Анна обернулась к Расселу, неловко и ласково улыбаясь. Он оперся о дверной косяк.

– Я бы с удовольствием кормила тебя завтраками по утрам. Но меня учили убивать, а готовить мужу завтраки как-то не сочли нужным.

Рассел в ответ затыкает жене рот поцелуем. Он не любитель разговаривать, тем более на тему работы. Они опускаются на кровать, долго, до изнеможения целуют друг друга. Рассел вспоминает, что нужно придать этому действу хотя бы видимость совместного удовольствия.

– Раздевайся, – шепчет он.

Манера раздеваться у Анны – отдельное представление. Если она в военной форме – то педантично складывает вещи на стул, если в гражданской одежде – то расшвыривает вещи по комнате. И то, и другое Рассела раздражает.

Оседлав бедра мужа, Анна скидывает свою идиотскую толстовку. Из джинсов вместе с бельем она выпрыгнула уже давно: у нее потрясающая способность выскальзывать из одежды, будто она змея, мняющая шкуру.

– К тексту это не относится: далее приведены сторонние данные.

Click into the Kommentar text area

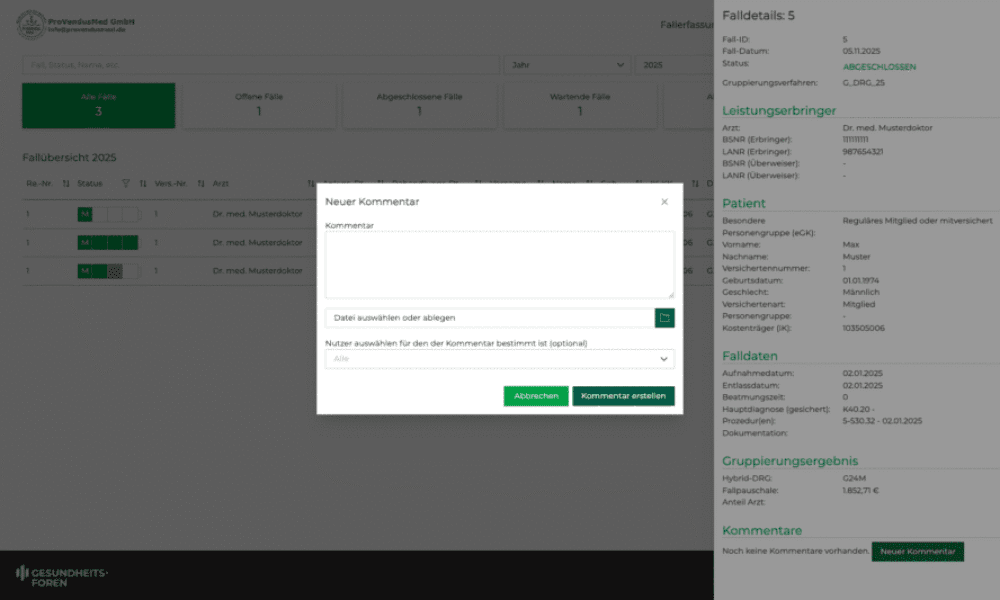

Во всем этом нет ни показной страсти, ни оттенка театральности. Анна не пытается казаться сексуальной и раскрепощенной – она такая, какая есть.

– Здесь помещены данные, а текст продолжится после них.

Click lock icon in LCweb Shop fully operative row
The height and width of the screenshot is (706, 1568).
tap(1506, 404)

Тело ее почти совершенно – это признает даже Рассел. Ничего лишнего: ни грамма жира, ни бугрящихся мышц. На бедре – шрам, появившийся еще в приютские времена. Тело гладкое, белое, никаких волос – от них девушка давно избавилась из соображений гигиены.

Она потрясающе сексуальна, эта чертова Анна. Днем она прячется под одеждой, под военным мундиром, как прятали раньше женщин под ворохом тряпок. Днем ее можно считать тупым солдафоном, синим чулком, но ночью, ночью Рассел ненавидит ее еще сильнее.

В постели Анна совершенно бесстыдна, и того же ожидает от партнера. Красота тела для нее ничего не значит – ни своя, ни чужая. Тело – лишь сосуд, а ее интересует то, что внутри. Иногда Расселу кажется, что с Анной легко стать чище, лучше. Кому-нибудь другому, не ему.

Вознестись наверх, к звездам. Но вот незадача – Рассел боится звезд. И Анна тоже его пугает, особенно такая: беззащитная, обнаженная. Она умеет отдавать легко и без сожалений: деньги, любовь, свою жизнь, а Рассел умеет только брать.

Они, наверное, могли бы быть счастливой парой, если бы не чертовы звезды в ее глазах. Если бы только Анна был как все другие женщины! Если бы ей нужны были тряпки, машины и бриллианты – это Рассел мог дать.